Would you copy all lines in the data that contain the word "Choose"?

========

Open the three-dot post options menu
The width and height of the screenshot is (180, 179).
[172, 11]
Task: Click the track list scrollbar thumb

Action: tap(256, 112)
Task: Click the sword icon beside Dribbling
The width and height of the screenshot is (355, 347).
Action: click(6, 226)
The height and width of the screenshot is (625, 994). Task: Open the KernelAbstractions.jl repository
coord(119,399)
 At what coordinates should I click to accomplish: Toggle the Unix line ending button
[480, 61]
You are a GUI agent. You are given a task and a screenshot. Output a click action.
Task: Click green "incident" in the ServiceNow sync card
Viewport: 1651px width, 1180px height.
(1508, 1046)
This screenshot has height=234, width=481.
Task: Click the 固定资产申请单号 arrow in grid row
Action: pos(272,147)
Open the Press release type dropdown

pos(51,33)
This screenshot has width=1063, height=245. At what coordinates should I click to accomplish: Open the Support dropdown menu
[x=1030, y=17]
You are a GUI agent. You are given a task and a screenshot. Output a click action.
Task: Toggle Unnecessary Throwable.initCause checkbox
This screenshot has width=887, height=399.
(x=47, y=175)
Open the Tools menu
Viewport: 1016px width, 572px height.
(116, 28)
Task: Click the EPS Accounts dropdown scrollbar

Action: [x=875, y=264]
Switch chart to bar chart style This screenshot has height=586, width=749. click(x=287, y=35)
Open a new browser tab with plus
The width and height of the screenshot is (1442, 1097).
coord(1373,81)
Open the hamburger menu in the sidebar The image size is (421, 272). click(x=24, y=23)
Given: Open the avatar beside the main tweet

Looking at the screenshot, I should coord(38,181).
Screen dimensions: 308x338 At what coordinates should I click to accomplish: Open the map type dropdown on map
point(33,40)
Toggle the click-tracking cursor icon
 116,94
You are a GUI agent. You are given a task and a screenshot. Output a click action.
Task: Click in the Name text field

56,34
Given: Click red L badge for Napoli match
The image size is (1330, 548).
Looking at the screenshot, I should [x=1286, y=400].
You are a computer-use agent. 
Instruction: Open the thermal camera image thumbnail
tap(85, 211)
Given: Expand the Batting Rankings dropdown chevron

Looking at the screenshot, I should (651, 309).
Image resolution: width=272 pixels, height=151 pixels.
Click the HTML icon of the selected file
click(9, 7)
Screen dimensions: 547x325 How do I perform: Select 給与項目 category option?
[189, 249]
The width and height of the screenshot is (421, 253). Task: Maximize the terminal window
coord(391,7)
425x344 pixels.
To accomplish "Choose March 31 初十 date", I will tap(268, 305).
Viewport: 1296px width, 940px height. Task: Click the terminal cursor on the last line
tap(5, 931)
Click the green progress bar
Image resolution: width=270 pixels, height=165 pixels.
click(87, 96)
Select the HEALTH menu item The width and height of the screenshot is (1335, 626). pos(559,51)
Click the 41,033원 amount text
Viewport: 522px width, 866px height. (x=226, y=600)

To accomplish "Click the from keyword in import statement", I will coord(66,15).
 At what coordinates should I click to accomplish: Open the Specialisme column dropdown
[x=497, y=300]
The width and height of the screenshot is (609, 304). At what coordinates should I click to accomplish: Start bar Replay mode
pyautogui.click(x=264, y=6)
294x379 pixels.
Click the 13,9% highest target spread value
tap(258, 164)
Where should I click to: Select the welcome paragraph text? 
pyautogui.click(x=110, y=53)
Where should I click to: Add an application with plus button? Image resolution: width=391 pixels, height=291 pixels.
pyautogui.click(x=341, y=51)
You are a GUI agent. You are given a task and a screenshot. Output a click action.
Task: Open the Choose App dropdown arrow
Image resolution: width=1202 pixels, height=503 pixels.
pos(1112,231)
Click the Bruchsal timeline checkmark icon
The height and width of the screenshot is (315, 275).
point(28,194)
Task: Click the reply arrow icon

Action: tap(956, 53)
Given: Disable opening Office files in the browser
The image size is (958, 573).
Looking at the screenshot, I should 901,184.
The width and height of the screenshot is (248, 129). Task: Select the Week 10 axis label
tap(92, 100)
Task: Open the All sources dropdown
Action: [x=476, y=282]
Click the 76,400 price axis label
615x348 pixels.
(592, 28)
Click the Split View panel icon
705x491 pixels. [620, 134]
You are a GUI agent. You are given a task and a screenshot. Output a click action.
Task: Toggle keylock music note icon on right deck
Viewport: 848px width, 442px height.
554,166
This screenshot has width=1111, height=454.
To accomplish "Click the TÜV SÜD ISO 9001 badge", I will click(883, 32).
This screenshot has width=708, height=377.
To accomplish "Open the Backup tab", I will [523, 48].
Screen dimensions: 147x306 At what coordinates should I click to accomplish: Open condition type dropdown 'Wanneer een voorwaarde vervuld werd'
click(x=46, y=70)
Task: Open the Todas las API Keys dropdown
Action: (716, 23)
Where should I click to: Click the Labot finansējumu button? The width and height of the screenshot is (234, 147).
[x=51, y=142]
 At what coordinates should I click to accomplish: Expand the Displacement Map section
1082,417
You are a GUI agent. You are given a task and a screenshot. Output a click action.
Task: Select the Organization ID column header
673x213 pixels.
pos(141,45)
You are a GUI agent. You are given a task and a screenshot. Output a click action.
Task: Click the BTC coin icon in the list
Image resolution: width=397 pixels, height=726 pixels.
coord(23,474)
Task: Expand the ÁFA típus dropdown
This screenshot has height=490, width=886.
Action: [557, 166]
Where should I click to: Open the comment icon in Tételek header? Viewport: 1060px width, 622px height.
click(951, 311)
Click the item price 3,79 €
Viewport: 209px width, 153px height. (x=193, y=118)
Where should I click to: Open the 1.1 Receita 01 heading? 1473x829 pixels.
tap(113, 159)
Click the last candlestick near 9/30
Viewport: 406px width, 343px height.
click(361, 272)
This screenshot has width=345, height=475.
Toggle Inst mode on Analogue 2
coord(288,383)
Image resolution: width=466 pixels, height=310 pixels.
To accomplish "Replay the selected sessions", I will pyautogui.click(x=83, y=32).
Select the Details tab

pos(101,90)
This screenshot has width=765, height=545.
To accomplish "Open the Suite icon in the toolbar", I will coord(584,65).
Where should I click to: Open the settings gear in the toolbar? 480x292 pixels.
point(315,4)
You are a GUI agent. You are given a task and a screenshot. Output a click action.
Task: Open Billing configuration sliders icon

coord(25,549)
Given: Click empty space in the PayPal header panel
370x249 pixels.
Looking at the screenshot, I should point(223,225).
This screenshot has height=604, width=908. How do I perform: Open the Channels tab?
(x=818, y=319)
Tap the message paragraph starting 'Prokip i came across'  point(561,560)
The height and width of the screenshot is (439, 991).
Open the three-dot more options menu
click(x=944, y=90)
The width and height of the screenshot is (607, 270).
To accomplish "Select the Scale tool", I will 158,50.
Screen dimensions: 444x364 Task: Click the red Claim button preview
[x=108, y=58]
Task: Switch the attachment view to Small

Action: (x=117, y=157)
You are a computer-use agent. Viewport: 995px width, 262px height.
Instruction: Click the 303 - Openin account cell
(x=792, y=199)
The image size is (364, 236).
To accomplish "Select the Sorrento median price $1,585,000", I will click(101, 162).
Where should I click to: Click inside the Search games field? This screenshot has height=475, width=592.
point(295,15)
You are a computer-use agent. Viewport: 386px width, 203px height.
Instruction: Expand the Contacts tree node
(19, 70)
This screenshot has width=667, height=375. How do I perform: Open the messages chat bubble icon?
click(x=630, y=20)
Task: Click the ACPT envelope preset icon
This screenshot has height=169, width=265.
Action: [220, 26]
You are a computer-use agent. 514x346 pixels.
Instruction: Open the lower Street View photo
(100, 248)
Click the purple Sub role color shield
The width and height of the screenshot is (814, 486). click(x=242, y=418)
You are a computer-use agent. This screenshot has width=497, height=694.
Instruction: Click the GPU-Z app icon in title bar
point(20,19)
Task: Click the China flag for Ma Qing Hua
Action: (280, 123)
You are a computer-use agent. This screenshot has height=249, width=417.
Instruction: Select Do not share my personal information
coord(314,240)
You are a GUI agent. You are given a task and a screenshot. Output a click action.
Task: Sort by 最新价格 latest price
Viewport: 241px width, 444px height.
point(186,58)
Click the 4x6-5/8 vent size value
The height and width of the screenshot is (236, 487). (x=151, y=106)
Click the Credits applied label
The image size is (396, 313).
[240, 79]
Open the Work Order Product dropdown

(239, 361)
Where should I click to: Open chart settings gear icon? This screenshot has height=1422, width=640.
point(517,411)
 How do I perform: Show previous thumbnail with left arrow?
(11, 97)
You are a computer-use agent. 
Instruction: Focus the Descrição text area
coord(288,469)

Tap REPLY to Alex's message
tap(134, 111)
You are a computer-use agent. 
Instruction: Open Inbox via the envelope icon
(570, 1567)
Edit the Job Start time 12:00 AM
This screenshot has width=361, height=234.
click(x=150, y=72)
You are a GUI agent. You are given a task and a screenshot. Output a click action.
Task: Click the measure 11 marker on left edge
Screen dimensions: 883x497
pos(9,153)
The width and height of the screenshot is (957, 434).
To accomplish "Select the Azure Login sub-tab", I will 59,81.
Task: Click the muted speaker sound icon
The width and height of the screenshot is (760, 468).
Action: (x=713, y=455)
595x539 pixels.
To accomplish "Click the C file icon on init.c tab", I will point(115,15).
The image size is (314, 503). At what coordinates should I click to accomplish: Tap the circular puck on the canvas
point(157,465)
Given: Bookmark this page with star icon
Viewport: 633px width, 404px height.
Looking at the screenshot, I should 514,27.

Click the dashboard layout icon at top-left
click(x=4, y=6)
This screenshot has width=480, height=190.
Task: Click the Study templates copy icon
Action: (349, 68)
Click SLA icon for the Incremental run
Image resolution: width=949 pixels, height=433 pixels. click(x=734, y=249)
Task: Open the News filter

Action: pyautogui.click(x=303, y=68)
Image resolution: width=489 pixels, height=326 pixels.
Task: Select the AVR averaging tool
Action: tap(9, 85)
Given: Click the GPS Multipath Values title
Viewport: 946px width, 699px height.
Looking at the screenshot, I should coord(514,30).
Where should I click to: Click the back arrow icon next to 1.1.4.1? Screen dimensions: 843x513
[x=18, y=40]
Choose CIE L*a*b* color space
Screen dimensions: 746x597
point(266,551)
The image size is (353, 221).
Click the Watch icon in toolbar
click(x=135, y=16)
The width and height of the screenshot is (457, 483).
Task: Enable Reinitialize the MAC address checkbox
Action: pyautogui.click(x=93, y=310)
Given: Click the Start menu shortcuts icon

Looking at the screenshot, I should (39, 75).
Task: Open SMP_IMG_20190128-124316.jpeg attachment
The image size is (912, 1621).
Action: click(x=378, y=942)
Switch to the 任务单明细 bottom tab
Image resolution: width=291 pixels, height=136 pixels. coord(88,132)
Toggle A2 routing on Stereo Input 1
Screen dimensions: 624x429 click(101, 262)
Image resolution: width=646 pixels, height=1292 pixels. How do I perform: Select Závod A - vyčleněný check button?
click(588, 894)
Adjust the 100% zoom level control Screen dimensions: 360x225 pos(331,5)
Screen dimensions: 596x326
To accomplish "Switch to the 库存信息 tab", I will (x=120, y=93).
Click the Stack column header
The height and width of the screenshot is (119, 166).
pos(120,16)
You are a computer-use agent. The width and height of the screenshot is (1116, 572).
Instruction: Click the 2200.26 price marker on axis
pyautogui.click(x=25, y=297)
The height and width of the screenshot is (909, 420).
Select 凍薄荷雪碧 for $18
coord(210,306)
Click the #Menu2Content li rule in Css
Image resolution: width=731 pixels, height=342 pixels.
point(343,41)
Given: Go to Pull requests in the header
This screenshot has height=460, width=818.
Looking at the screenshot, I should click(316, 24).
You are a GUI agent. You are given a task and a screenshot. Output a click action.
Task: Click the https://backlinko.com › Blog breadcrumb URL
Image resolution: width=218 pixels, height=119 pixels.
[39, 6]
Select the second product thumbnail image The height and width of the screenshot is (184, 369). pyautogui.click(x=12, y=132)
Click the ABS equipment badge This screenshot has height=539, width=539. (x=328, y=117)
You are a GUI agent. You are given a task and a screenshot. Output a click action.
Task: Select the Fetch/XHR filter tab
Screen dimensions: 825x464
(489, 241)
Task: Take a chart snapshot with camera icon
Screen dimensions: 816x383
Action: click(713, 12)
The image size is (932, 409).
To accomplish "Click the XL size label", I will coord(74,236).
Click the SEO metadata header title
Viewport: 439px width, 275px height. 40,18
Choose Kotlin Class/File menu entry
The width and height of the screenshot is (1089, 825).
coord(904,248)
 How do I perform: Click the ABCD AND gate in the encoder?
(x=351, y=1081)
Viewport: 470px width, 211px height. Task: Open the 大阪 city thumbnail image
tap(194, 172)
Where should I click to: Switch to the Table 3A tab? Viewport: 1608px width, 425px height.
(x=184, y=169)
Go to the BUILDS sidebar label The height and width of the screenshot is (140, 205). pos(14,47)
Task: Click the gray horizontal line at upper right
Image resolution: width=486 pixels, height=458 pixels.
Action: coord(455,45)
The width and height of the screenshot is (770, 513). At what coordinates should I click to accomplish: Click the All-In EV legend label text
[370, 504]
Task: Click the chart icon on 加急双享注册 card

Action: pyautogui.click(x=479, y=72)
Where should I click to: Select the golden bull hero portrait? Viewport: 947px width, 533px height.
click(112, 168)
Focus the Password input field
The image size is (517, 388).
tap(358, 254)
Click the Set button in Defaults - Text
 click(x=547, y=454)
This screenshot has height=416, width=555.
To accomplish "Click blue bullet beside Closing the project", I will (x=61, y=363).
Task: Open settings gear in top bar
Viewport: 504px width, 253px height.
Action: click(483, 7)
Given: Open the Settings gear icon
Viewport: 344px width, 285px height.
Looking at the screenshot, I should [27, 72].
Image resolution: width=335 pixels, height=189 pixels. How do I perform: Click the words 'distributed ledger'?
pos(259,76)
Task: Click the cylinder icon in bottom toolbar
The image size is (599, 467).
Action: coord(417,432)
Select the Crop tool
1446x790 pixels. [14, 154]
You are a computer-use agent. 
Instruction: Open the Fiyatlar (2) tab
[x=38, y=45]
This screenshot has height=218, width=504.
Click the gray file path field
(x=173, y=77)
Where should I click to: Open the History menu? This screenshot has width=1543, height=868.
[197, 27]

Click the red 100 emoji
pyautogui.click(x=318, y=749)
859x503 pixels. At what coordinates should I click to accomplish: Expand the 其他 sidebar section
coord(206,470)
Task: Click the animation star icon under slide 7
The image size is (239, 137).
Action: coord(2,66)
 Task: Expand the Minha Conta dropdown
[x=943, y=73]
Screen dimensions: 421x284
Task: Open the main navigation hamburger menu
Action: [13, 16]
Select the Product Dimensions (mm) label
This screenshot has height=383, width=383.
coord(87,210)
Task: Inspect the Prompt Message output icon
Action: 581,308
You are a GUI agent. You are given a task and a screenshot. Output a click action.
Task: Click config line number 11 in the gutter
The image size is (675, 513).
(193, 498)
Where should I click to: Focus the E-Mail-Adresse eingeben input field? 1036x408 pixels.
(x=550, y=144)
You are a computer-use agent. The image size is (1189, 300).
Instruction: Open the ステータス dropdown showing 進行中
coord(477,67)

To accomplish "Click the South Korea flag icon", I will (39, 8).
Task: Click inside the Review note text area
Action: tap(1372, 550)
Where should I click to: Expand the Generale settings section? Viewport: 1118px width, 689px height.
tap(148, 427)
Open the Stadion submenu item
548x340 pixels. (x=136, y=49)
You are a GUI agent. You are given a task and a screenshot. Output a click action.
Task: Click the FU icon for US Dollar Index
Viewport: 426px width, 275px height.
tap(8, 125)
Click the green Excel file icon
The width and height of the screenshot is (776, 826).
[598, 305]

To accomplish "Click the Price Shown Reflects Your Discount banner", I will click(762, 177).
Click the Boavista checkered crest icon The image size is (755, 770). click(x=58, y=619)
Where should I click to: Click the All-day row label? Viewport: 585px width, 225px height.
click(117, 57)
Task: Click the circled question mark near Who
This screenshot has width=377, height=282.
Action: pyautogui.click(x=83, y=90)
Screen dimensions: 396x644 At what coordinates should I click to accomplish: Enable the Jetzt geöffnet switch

========

# Output below
To accomplish "Choose March 31 初十 date", I will tap(268, 305).
Task: Open the Choose App dropdown arrow
Choose CIE L*a*b* color space
Choose Kotlin Class/File menu entry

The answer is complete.